OpenAI said it identified a security issue involving the third-party developer library Axios, but found “no evidence” that user data was accessed, that its systems or intellectual property were compromised, or that its software was altered.
The issue affected part of the process OpenAI uses to certify its macOS applications as legitimate, prompting the company to rotate security certificates and require Mac users to update affected apps.
The issue centered on a third-party tool, not OpenAI’s core systems
According to Reuters, OpenAI said Axios was compromised on March 31 as part of a broader software supply-chain attack by actors believed to be linked to North Korea.
OpenAI’s own incident page says a GitHub Actions workflow used in its macOS app-signing process downloaded and executed a malicious version of Axios, version 1.14.1.
That workflow had access to the certificate and notarization materials used to sign ChatGPT Desktop, Codex, Codex-cli, and Atlas for macOS.
OpenAI said its analysis concluded that the signing certificate in the workflow was likely not successfully exfiltrated, citing the timing of the payload execution, how the certificate was injected into the job, and other mitigating factors.
Even so, the company said it is treating the certificate as compromised “out of an abundance of caution” and is revoking and rotating it.
OpenAI says no user data, passwords, or API keys were affected
The company’s public statement is unusually direct on the scope of impact.
OpenAI said it found no evidence that OpenAI user data was accessed and repeated in its FAQ that OpenAI products or user data were [not] compromised or exposed.

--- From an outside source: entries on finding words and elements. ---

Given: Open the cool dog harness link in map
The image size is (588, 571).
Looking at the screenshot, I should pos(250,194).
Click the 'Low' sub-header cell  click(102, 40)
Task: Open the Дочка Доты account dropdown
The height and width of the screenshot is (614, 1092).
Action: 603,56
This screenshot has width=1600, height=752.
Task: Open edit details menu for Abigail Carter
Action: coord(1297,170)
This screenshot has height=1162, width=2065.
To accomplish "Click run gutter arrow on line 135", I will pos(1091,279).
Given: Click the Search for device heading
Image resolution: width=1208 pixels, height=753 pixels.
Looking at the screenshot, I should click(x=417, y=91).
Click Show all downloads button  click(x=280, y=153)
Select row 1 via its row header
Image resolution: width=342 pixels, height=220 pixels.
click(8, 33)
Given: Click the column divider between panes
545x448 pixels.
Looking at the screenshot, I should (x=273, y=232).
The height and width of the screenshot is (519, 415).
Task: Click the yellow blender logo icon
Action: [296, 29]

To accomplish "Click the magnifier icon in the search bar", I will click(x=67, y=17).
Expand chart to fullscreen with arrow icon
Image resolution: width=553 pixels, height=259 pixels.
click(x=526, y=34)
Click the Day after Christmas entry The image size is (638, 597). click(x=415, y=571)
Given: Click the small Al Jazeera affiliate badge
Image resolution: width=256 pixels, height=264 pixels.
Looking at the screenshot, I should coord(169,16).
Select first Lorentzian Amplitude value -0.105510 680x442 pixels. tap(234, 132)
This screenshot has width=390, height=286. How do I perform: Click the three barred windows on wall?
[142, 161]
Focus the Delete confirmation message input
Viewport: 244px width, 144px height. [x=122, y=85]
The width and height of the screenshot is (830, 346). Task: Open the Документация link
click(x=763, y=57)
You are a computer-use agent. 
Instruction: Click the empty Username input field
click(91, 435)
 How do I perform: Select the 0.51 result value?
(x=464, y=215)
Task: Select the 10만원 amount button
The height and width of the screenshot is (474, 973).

It also said passwords and OpenAI API keys were not affected. Reuters reported the same, adding that OpenAI said its systems and software were not altered.
The company also said the issue does not affect iOS, Android, Linux, or Windows, and that the exposure was limited to OpenAI macOS apps. That distinction matters because the incident involves the Mac app-signing chain, not the broader ChatGPT web service or the company’s other major software environments.
Mac users now have a deadline to update
OpenAI said it is updating its security certificates and requiring all macOS users to move to the latest versions of its apps.
On its incident page, the company said that effective May 8, 2026, older versions of its macOS desktop apps will no longer receive updates or support, and may not be functional.
It listed the earliest builds signed with the new certificate as ChatGPT Desktop 1.2026.051, Codex App 26.406.40811, Codex CLI 0.119.0, and Atlas 1.2026.84.2.
OpenAI added that only apps downloaded through in-app updates or official OpenAI links should be trusted, warning users not to install software from links in emails, messages, ads, or third-party download sites.
The company said the certificate rotation is meant to reduce the risk, however unlikely, that someone might try to distribute a fake app that appears to come from OpenAI.
The root cause was a workflow misconfiguration
OpenAI said the root cause of the incident was a misconfiguration in the GitHub Actions workflow.
Specifically, it said the workflow used a floating tag instead of a specific commit hash and did not have a configured minimumReleaseAge for new packages. The company said this misconfiguration has now been addressed.
For OpenAI, the incident appears to be less a story of stolen user data than of supply-chain exposure and certificate hygiene.
But the response shows how seriously the company is treating the risk around app authenticity: even without evidence of misuse, it is forcing certificate rotation, cutting off older Mac app versions, and telling users to update before the May deadline.